**Questions on the material**
A. Decide whether each statement below agrees with the text on Philippe Couillard. Answer yes or no for each, quoting the words from the text that settle it. (i) Couillard is a brain surgeon by profession. (ii) Alec Castonguay's profile of Couillard appeared in Maclean's magazine. (iii) Couillard is a fan of Monty Python.
B. From the text on Philippe Couillard, extract everything from "The latter is" down to "beer, Dos Equis.".
-------- Source text --------
Staying thirsty for a challenge is Couillard’s impulse
Reviving Liberal fortunes to test him
Credit Martin Patriquin, Maclean’s magazine’s Montreal correspondent, with pointing out a certain resemblance between Philippe Couillard and “the Most Interesting Man in the World.”
The latter is the modern Renaissance Man, skilled, worldly and sure of himself, and he can be found in a well-known, tongue-in-cheek advertising campaign for an imported beer, Dos Equis.
And judging by a revealing profile of the new Liberal leader by Alec Castonguay in the current L’actualité magazine, the resemblance is more than physical.
We already knew that Couillard is a brain surgeon by profession, that he advised the government of Saudi Arabia and served on Canada’s intelligence oversight committee.
We also knew, thanks to a photo of him with the notorious Dr. Arthur Porter leaked during the recent Quebec Liberal leadership campaign, that he is an avid fisherman.
And he’s a fan of Monty Python who recites lines from some of the British surreal-comedy group’s sketches.
-------- Provided material --------
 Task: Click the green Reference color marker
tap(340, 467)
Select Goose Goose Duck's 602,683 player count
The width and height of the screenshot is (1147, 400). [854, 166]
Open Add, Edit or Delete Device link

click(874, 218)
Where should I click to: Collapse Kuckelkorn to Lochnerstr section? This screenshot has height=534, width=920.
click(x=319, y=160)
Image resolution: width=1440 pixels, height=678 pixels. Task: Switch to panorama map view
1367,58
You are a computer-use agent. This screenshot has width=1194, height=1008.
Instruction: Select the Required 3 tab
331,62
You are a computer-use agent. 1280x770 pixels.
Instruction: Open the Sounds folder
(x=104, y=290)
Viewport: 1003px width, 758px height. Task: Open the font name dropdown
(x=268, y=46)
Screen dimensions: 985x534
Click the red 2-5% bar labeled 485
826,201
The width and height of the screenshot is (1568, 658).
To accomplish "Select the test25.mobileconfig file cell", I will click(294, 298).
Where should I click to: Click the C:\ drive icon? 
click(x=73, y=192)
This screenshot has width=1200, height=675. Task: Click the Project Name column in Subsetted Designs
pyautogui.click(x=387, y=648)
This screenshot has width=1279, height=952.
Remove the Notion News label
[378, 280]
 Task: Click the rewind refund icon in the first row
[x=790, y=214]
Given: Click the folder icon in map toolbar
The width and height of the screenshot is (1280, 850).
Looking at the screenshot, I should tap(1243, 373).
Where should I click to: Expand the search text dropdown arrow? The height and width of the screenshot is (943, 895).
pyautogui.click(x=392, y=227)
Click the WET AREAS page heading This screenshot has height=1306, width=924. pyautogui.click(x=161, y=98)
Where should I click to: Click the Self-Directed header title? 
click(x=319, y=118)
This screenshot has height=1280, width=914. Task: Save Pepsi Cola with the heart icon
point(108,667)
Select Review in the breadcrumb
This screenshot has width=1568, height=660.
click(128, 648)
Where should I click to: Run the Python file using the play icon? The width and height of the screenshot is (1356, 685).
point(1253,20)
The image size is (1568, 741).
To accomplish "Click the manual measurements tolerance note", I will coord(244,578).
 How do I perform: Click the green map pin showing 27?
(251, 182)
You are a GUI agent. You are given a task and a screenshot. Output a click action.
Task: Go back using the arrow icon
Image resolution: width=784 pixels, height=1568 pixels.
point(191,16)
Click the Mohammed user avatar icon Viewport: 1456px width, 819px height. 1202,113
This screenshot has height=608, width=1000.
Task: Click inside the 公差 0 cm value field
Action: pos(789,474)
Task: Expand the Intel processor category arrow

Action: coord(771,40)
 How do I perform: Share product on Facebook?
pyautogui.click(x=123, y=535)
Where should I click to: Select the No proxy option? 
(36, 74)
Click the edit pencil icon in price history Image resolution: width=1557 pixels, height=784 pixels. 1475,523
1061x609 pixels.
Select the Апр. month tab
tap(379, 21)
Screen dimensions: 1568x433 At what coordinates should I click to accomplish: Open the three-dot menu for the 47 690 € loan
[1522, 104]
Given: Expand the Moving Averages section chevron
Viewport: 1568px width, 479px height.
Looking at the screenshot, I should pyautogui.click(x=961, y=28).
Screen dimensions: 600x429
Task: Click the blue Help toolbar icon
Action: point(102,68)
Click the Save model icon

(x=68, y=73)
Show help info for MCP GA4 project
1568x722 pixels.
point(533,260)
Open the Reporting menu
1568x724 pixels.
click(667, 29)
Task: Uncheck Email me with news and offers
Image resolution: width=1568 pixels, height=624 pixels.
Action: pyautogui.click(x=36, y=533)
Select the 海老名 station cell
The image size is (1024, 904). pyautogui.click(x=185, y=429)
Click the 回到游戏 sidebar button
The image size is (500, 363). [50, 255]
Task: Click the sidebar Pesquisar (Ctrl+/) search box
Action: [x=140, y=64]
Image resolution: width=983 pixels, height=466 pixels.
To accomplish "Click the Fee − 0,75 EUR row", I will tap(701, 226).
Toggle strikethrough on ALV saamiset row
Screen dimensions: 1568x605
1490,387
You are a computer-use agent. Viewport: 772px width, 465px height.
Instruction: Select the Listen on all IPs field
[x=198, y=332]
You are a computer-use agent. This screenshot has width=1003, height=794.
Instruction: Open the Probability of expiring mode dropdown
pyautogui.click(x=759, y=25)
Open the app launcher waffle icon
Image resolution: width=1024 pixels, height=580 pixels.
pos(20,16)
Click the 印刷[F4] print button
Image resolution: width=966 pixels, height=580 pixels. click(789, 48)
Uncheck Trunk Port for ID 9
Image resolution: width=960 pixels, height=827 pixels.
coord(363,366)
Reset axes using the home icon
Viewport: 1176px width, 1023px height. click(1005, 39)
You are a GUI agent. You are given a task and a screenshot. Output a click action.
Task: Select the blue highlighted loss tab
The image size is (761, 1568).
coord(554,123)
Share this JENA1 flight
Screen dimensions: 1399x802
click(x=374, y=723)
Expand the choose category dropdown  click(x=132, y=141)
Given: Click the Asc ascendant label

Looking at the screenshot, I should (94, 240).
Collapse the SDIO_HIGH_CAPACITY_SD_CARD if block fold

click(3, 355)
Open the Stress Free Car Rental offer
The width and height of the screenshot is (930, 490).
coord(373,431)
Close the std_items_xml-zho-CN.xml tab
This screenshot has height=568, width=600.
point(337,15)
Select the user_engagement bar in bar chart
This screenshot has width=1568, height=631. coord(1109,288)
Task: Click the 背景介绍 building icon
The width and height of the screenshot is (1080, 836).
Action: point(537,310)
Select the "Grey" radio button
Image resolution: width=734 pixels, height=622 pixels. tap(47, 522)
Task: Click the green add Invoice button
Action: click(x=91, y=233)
--------
**Task responses**
A.
(i) Yes: "Couillard is a brain surgeon by profession"
(ii) No: "a revealing profile of the new Liberal leader by Alec Castonguay in the current L’actualité magazine"
(iii) Yes: "he’s a fan of Monty Python"

B.
The latter is the modern Renaissance Man, skilled, worldly and sure of himself, and he can be found in a well-known, tongue-in-cheek advertising campaign for an imported beer, Dos Equis.